Радикалы этого исторического периода не просто авторы эссе, каким был Герцен, или распространители социалистических идей, подобные Чернышевскому. Опытный революционер становится активным борцом за революцию, организатором революционных кружков, агитатором в крестьянской среде и (пока еще в редких случаях) среди рабочих. Убедившись в невозможности проведения реформ сверху, он (это относится и к Чернышевскому) разочаровался в проводимых реформах; царь не собирался разрешать народное собрание и давать настоящую свободу крестьянам. Революционера новой формации больше, чем любые реформы, занимают возникающие в его мозгу картины переворота; даже схема построения лучшего, постреволюционного общества отходит для него на задний план. Смерть за идею становится для такого революционера насущной необходимостью.
Расставшись с надеждой на стихийное крестьянское восстание, поскольку «народ» отвергает или не обращает внимания на апостолов революции, новый революционер приходит к мысли о заговоре и политическом терроризме (как мы еще увидим, эти два понятия не тождественны друг другу). Давая показания в суде, революционеры часто заявляли, что пришли к мысли о заговоре или терроризме лишь потому, что не имели возможности легально распространять свои идеи. Они были искренне убеждены в этом. Не нужно обладать особой прозорливостью (революционеры были откровенны в своих показаниях), чтобы понять, что они панически боялись революции в России и изыскивали любые возможности не допустить ее. Не было ли намерения с помощью растущей индустриализации превратить крестьянина в подобие западного фермера и лишить его врожденных коммунистических инстинктов? И если царь даст согласие на систему народного представительства, не решит ли народ, что сражение выиграно, и удовольствуется тем, что его будут представлять юристы и спекулянты, как в Англии и Франции?
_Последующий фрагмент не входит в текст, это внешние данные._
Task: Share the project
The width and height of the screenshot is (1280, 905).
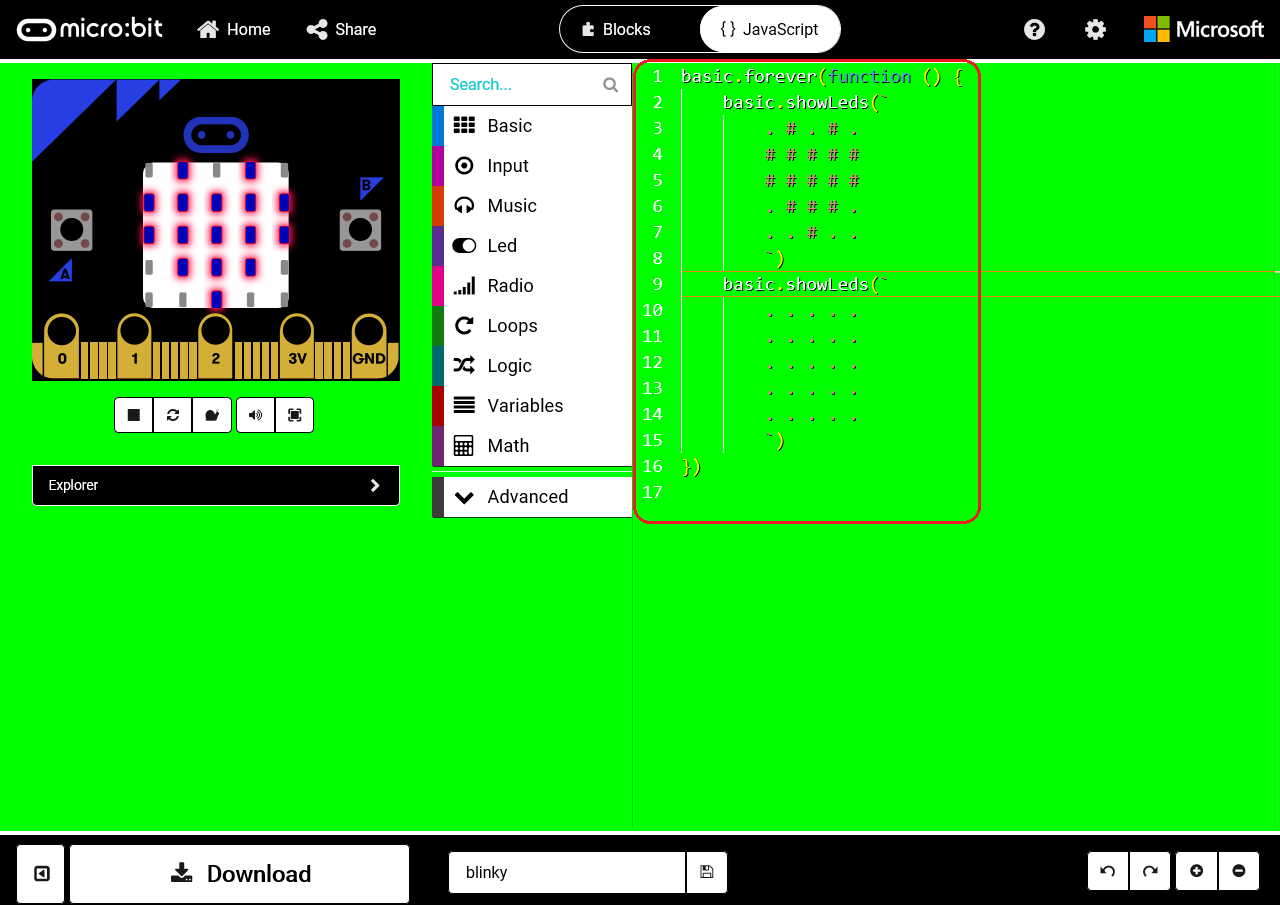Action: tap(340, 29)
Эта погруженность в идею о перевороте приняла вид революционного эготизма. Теоретически молодые радикалы действовали ради людей. Они искренне верили, что хотят помочь своему народу и, более того, разделить с крестьянами и рабочими их страдания и лишения. Необходимо было приступить к революционной деятельности. Один из наиболее умеренных лидеров радикализма, Петр Лавров, предостерегал русскую интеллигенцию, что аполитичная деятельность носит бессмысленный, изменнический характер. В статье «Силы, потерянные для революции» (или «Даром потраченные революционные силы») Лавров, язвительно насмехаясь, обращается к тем, кто хочет идти в народ, чтобы служить ему в качестве врачей и учителей: «Вы думаете, что народная революция не для нашего поколения; это наша задача – вырабатывать в людях уверенность в себе, поощрять их к полезной деятельности».[43]